Ja mam mała ksiazka, ale coś po cieżkiemu wytłumaczone  i słabo kminiam  :Smile: 

Był tu skrypt gdzieś na forum, najpierw robiło sie liste pakietów, potem emergowało, z tego co zauważyłem, jeżeli pakiet wywalił błąd to emeergował dalej, (z opcją -one-shoot). Ale nie robił listy nie zupdatowanych pakietów, czyli tych z błędem

Może go znajdziesz, chwiloow nie mam czasu szukać, ale pod skrypty zdajesie był.

Ja sam u siebie ponieważ tez robie czasem update, a skrypt ma swoje cechy, że pomija, a normalnie emerge przy emerge -e world przy błędzie to potem znowu chce wszystko aktualizować, napisałem (w C) krótki program który robi aktualizacje, ale przy błędzie na końcu sie zatrzymuje. Z tym że machłem go szybko i nie ma zbyt wielu funkcji, Czyta z listy którą normalnie można zrobić. Ponieważ samemu by mi się też coś takiego przydało, moge dorobić małe co nie co, i go rzucić na stronke, będzie gotowy to dam znać.
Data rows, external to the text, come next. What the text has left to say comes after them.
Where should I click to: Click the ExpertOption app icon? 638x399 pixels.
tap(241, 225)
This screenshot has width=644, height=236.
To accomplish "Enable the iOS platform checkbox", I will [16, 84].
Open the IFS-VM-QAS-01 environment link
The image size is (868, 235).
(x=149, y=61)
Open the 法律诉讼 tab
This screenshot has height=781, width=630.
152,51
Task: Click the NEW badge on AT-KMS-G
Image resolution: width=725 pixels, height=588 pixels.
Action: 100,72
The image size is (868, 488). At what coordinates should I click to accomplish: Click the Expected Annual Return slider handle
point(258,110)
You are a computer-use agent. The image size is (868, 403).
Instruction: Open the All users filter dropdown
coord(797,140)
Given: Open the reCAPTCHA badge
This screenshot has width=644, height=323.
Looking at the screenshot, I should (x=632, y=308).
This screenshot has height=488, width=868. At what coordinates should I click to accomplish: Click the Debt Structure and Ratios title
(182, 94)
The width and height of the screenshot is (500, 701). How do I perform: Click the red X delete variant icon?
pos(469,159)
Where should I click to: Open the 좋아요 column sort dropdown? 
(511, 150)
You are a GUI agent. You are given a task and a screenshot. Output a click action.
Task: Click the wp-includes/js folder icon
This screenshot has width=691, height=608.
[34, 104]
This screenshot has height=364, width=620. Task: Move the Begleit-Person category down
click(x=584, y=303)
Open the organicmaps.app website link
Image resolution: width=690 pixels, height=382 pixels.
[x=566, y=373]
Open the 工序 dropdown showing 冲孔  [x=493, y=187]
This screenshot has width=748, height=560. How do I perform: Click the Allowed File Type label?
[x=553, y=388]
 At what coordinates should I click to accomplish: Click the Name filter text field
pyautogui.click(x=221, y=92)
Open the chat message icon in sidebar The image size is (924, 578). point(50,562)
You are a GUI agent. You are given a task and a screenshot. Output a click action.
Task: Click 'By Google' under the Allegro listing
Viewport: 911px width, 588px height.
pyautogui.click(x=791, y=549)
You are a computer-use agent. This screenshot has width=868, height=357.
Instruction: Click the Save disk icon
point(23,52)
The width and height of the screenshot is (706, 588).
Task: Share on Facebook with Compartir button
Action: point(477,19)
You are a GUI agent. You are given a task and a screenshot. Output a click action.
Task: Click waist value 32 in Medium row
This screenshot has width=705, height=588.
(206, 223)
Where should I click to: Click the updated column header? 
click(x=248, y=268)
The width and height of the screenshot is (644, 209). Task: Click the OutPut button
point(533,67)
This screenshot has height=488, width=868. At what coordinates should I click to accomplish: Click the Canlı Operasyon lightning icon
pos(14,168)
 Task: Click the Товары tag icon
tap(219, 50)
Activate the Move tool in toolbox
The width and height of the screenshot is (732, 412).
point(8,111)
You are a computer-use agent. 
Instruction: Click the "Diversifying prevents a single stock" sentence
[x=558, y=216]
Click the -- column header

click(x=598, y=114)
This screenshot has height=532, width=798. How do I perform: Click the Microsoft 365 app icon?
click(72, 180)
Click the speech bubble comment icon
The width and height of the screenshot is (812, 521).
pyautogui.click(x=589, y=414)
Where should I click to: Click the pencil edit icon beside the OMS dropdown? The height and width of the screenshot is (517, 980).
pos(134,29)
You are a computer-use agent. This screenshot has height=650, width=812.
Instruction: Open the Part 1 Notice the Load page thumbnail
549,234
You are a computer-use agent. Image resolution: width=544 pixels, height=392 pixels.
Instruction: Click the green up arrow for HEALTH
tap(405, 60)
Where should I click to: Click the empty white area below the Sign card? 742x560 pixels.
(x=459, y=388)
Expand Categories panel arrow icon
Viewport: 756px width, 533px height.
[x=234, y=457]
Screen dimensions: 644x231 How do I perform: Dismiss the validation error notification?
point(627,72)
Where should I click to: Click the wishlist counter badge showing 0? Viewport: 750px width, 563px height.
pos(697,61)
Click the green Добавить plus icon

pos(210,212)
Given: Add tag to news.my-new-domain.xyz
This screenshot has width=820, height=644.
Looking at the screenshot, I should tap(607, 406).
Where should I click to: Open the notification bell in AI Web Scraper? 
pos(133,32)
Chyba że man emerge, i jest tam jakaś opcja. np. -i emerguj inteligentnie -z zapisz które pakiety błędne i nie emerguj zależności:)

----------

## YANOUSHek

 *Eeeyeore wrote:*   

> [...] A po drugie to ten Twoj skrypcik wpada w petelke i po skonczonej pracy zaczyna od zera.... [...]

 

Hmm... prawdę mówiąc nie zastanawiałem się, czy to będzie działać -- powiedziałem tylko, żeby ktoś podłapał i może napisał.

U mnie emerge --resume nic nie robi jeśli nie ma nic do roboty, więc skrypt nie powinien wpadać w pętlę, ale może się mylę :)

----------

## Eeeyeore

lol @aktyn

 *Quote:*   

> Chyba że man emerge, i jest tam jakaś opcja. np. -i emerguj inteligentnie -z zapisz które pakiety błędne i nie emerguj zależności:)
> 
> 

 

ooo cheche , przepraszam usmialem sie, to bylo fajne

Wiesz, ale nie nie bede szukal nie ma sensu, lepiej sobie muzyki poskuchac lub ksiazke wydrukowac, pogadac z ludzmi na kompie... nie nie.

Nie ma sensu, czymze jest jedno #emerge world wobec kosmosu... skoro kosmos dziala...

W kazdym razie problem niby nie rozwiazany ale jestem za leniwiec zeby go drazyc. Ale ksiazke od basha sobie kupie wprwdzie sciagnalem cos z netu po jakies 600-800 stron - a co to kurcze na medycynie jestem...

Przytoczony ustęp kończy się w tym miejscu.